WORK ORDER |
Lines with "arrow": copy each one from the listing below.
━━━━
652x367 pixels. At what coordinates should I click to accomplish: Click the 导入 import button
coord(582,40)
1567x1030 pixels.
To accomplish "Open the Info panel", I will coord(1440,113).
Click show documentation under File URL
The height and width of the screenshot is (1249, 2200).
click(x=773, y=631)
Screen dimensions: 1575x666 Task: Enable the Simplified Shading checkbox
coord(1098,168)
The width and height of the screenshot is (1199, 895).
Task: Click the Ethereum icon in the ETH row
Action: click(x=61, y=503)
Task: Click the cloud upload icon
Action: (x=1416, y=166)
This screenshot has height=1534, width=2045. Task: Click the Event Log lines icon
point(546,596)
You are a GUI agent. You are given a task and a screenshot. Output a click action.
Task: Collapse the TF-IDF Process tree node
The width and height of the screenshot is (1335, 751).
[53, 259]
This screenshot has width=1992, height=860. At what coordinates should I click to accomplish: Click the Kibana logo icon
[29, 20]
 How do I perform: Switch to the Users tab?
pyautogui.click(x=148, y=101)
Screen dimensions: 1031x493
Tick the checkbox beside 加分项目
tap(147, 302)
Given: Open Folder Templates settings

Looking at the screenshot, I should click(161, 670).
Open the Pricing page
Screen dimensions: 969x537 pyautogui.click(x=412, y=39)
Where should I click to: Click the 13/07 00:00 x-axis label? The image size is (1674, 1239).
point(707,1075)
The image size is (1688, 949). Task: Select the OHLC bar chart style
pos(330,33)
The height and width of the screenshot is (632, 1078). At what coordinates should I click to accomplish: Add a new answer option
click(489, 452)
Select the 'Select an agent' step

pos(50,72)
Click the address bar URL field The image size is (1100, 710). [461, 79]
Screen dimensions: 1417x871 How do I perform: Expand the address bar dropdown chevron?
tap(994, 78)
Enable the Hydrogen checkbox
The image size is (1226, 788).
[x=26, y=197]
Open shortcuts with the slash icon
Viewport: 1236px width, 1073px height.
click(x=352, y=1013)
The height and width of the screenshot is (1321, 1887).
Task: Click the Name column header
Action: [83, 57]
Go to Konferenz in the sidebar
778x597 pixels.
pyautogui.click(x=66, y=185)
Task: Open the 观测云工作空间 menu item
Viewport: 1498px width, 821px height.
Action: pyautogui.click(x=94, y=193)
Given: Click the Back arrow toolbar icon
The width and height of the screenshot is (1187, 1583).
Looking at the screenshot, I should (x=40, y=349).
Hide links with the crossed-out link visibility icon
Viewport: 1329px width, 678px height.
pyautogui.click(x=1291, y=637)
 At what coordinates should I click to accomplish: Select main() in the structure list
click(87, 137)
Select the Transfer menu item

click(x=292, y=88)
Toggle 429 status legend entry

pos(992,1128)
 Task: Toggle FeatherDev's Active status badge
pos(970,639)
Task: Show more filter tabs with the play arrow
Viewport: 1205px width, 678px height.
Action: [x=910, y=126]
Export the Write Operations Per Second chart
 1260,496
━━━━
FINISHED TASK |
Given: Click the Back arrow toolbar icon
Task: Show more filter tabs with the play arrow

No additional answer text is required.